Поэзия. Судьба, Россия. Книга 1
Русский человек
Чему, чему свидетели мы были!
НА БЕРЕГАХ ОКИ И ВОЛГИ
Пишите воспоминания! Детство. Родословная. Семья. Деревня Лихуны и Карамзинская больница. Довоенное время. Жизнь в эвакуации. Пыщугская библиотека и Георгиевская церковь. Детские страсти. Записки советского врача
Я имею честь принадлежать к той породе русских людей, о которых Аллен Даллес, изложивший в конце Второй мировой войны программу планомерного уничтожения России и русского народа, с высокомерием писал: "И лишь немногие, очень немногие будут догадываться или понимать, что происходит. Но таких людей мы поставим в беспомощное положение, превратим в посмешище, найдем способы оболгать и объявить отбросами общества". И комплимент и приговор одновременно…
Да, многое нынче у нас на родине вершится согласно этому плану. Но я все-таки не верю, что адский замысел — "грандиозная по своим масштабам трагедия самого непокорного на земле народа" — успешно осуществится, к радости мировой элиты. Во-первых, потому, что людей, понимающих, "что происходит" на самом деле, у нас немало. Иные из них, с которыми я прожил бок о бок чуть ли не полжизни — Николай Рубцов, Анатолий Передреев, Георгий Свиридов, Юрий Селезнев, — уже совершили все, что должно было им совершить.
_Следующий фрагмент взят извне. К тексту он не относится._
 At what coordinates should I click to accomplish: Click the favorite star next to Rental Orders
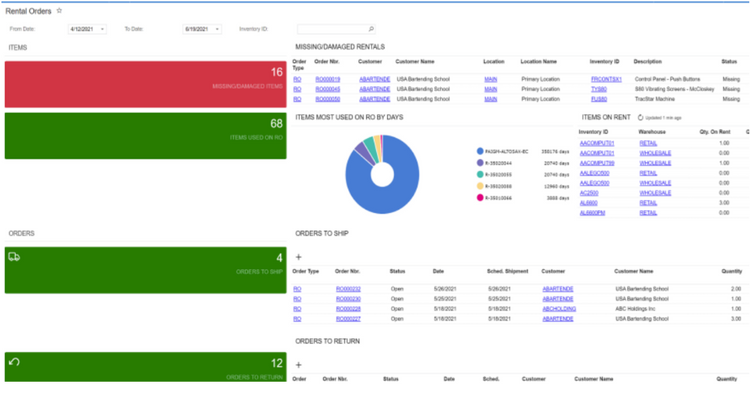click(x=59, y=11)

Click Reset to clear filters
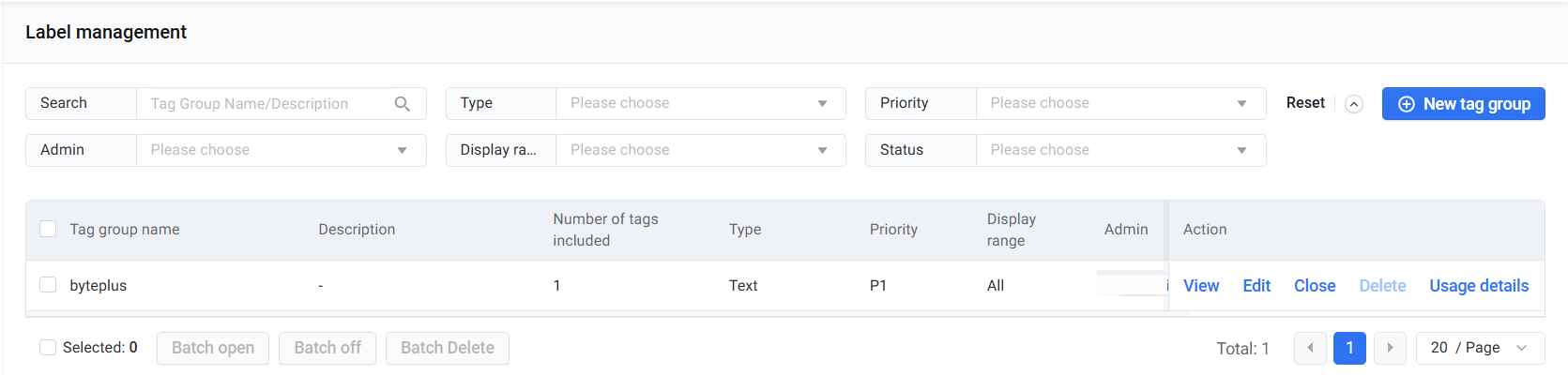1305,103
С другими — Валентином Распутиным, Василием Беловым, Вадимом Кожиновым, Юрием Кузнецовым — я встречаюсь и по сей день и вижу в их глазах столь понятные мне и боль, и раздумье, и свет надежды. Не может быть того, что предсказал Даллес. Не только потому, что нас много, а еще и потому, что "все позволено", как говорил Достоевский, лишь при одном условии: "если Бога нет"…
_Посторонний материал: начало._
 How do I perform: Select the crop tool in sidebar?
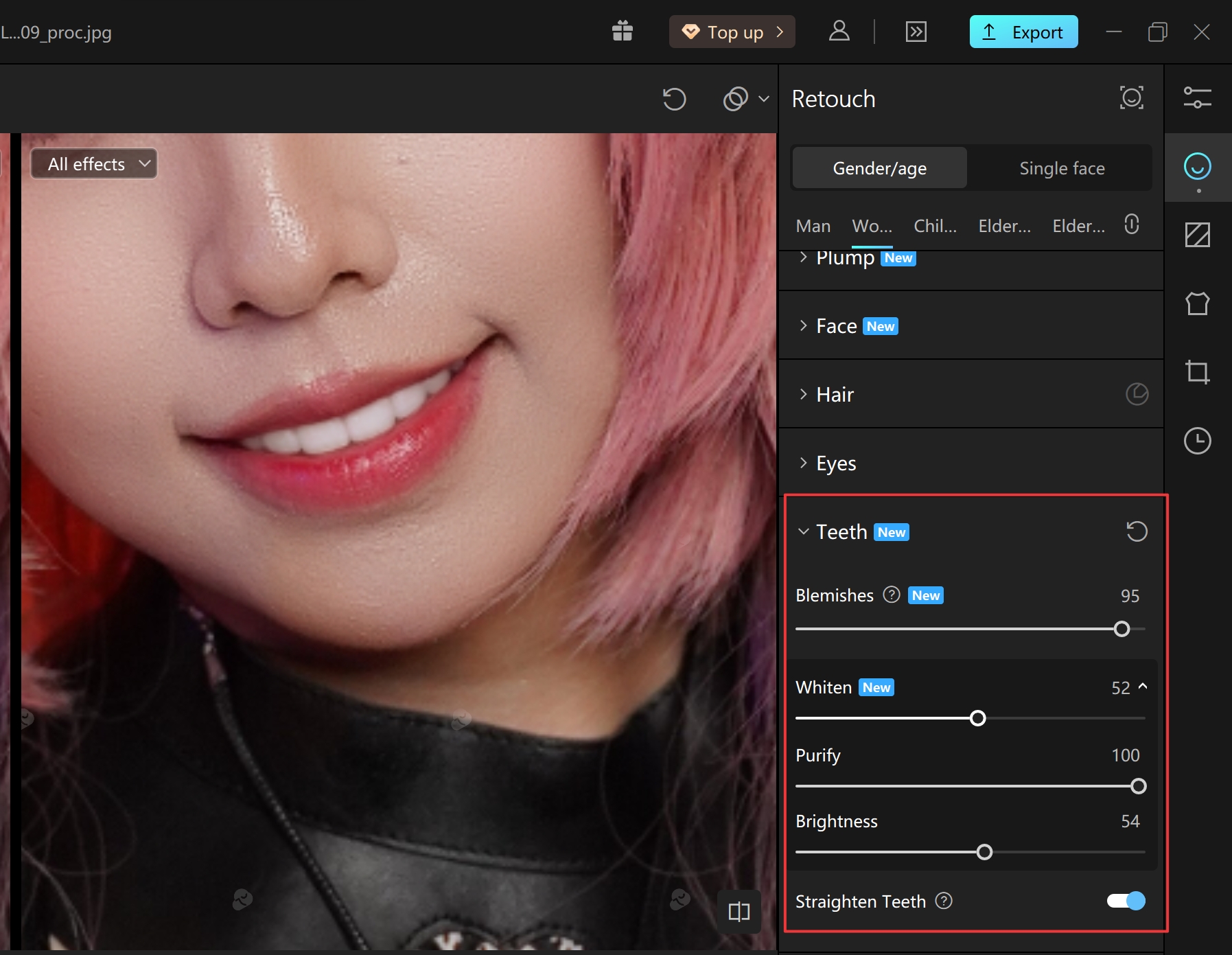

В сущности книгу этих воспоминаний и размышлений можно было назвать обычно и просто: "Русский человек", если бы я писал только о них. Ведь для чего-то, подчиняясь какому-то неясному для самого себя инстинкту, я сохранял их письма ко мне, делал какие-то записи в дневниках и блокнотах, не утрачивал и не терял фотографии, книги с дарственными надписями… Может быть, судьба выбрала меня для осмысления дела, которое мы начинали в далекие времена. Книги воспоминаний всегда подводят итог эпохам. Как бы велика и гениальна ни была проза и поэзия XIX века — его полноту невозможно понять без герценовской эпопеи "Былое и думы". Книга Ильи Эренбурга "Люди. Годы. Жизнь" определила в 60—70-е годы читательское понимание 20—30-х годов. И мне бесконечно жаль, что мы понимали эту эпоху "по Эренбургу", поскольку ни Михаил Шолохов, ни Леонид Леонов, ни Алексей Толстой, ни Лев Гумилев не оставили после себя своих мемуаров!
Наши оппоненты знают силу и влияние мемуарной литературы и не жалеют времени и усилий на создание подобных книг. Как по своебразному социальному заказу, написаны книги воспоминаний В. Шкловского и В. Катаева, А. Борщаговского и К. Симонова, Л. Разгона и А. Рыбакова. И так может случиться, что о нашем времени будущий читатель станет судить по ним, потому что у нас нет воспоминаний об эпохе ни А. Твардовского, ни Я. Смелякова, ни Ф. Абрамова. Мемуары Ваншенкина и Бакланова лежат на прилавках, а где Юрий Бондарев? Михаил Алексеев? Уже изданы мемуарные книги Е. Евтушенко и А. Вознесенского, но как не хватает нам книг того же жанра, созданных Валентином Распутиным, Василием Беловым, Вадимом Кожиновым, Михаилом Лобановым.
Составляя в последние годы книгу своих избранных стихотворений, раздумывая над каждой главой своих воспоминаний и размышлений, я часто в сомненьях отодвигал бумаги и откладывал ручку. Оставлять то или иное стихотворенье? Упоминать тот или иной факт? Публиковать ли какое-то личное письмо — свое или ко мне? Нет, не потому, что мне стыдно за какие-то стихи или письма. К власти я за все сорок лет своей, как говорят, творческой жизни не подлаживался, идеологию не обслуживал, никаких масок на лицо не напяливал. Был верен завету, который сформулировал для себя еще в 1963 году:
Перечитываю стихи, письма, дневники и начинаю подозревать, что я счастливый человек, потому что всегда был свободен и независим как поэт. Потому что свободу я понимал не как политическое разгильдяйство и не как кухонный набор прав человека, а как меру полноты бытия, полноты ответственности, в коих я сам жил и понимал свое время.